A ship is heading North at 15 km/h in a tide moving a 6 km/h westward. Determine the magnitude and direction of the resultant velocity of the ship.
To determine the magnitude and direction of the resultant velocity of the ship, we can use vector addition.
Step 1: Draw a diagram
Start by drawing a diagram representing the situation. Draw a horizontal line to represent the westward direction and a vertical line to represent the northward direction. Label the ship's velocity as 15 km/h pointing north and the tide's velocity as 6 km/h pointing west.
Step 2: Break down the velocities into components
Since the velocities are given in different directions, we need to break them down into their horizontal (x) and vertical (y) components.
For the ship, the vertical component (y-coordinate) is 15 km/h (moving north) and the horizontal component (x-coordinate) is 0 km/h (no movement westward).
For the tide, the vertical component (y-coordinate) is 0 km/h (no vertical movement) and the horizontal component (x-coordinate) is -6 km/h (moving westward).
Step 3: Add the x and y components separately
To find the resultant x-component, add the individual x-components of the ship and the tide:
0 km/h + (-6 km/h) = -6 km/h
To find the resultant y-component, add the individual y-components of the ship and the tide:
15 km/h + 0 km/h = 15 km/h
Step 4: Find the magnitude and direction of the resultant velocity
The magnitude of the resultant velocity is found using the Pythagorean theorem. The magnitude (V) is given by:
V = √(x^2 + y^2)
In this case, x = -6 km/h and y = 15 km/h:
V = √((-6 km/h)^2 + (15 km/h)^2)
V = √(36 km/h^2 + 225 km/h^2)
V = √261 km^2/h^2
Calculating V, the magnitude of the resultant is approximately 16.125 km/h (rounded to three decimal places).

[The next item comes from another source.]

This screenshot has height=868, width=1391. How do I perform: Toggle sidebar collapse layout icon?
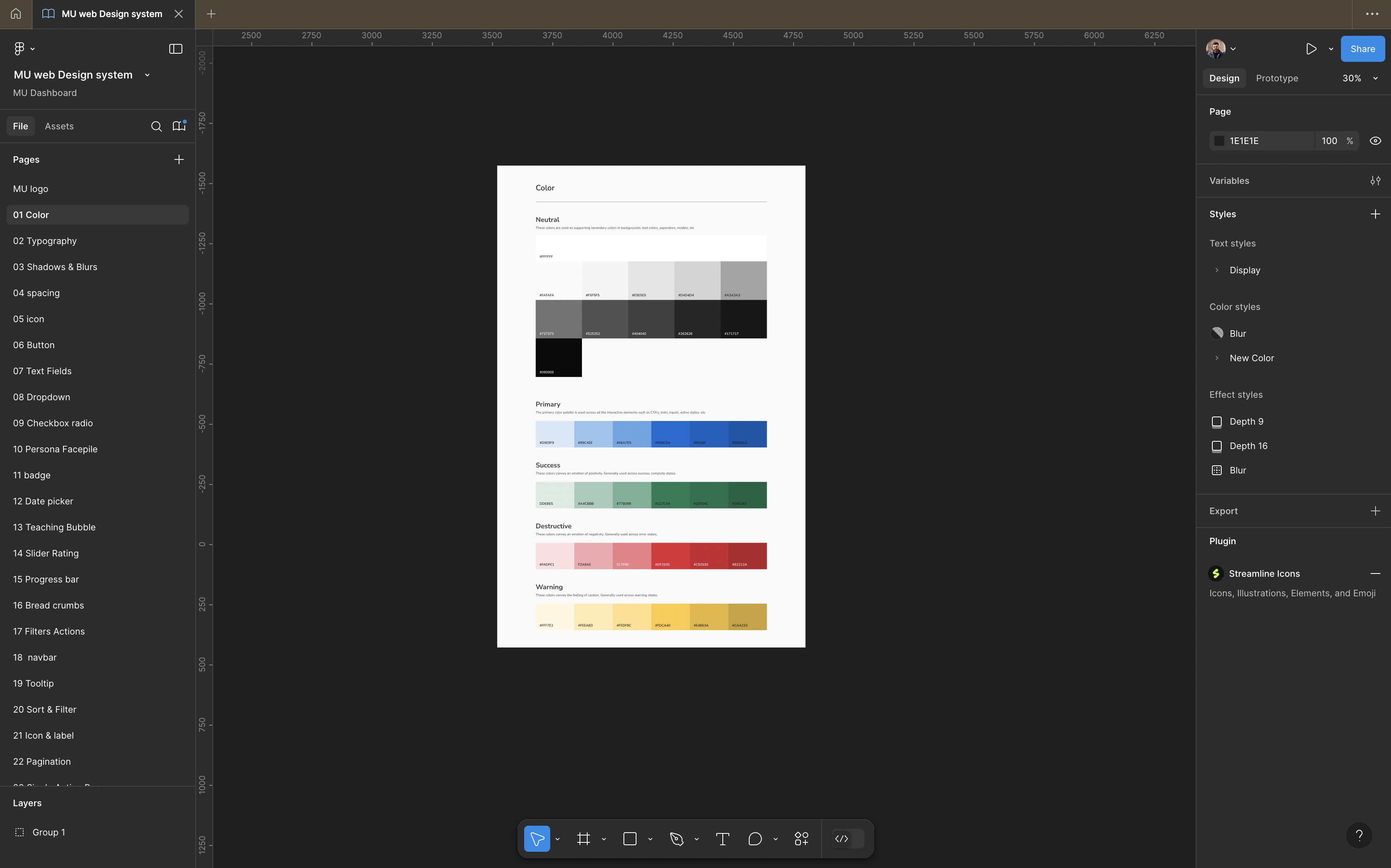(176, 49)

The direction of the resultant velocity can be found using the inverse tangent function. The direction (θ) is given by:
θ = arctan(y/x)
In this case, y = 15 km/h and x = -6 km/h:
θ = arctan(15 km/h / -6 km/h)
θ ≈ -68.19°
The negative sign is because the direction is to the west (negative x-direction) from the north (positive y-direction). The direction can also be expressed as 291.81° (360° - 68.19°) from the positive x-axis in the counterclockwise direction.
So, the magnitude of the resultant velocity is approximately 16.125 km/h, and it is directed at an angle of approximately 291.81° (or -68.19°) from the positive x-axis.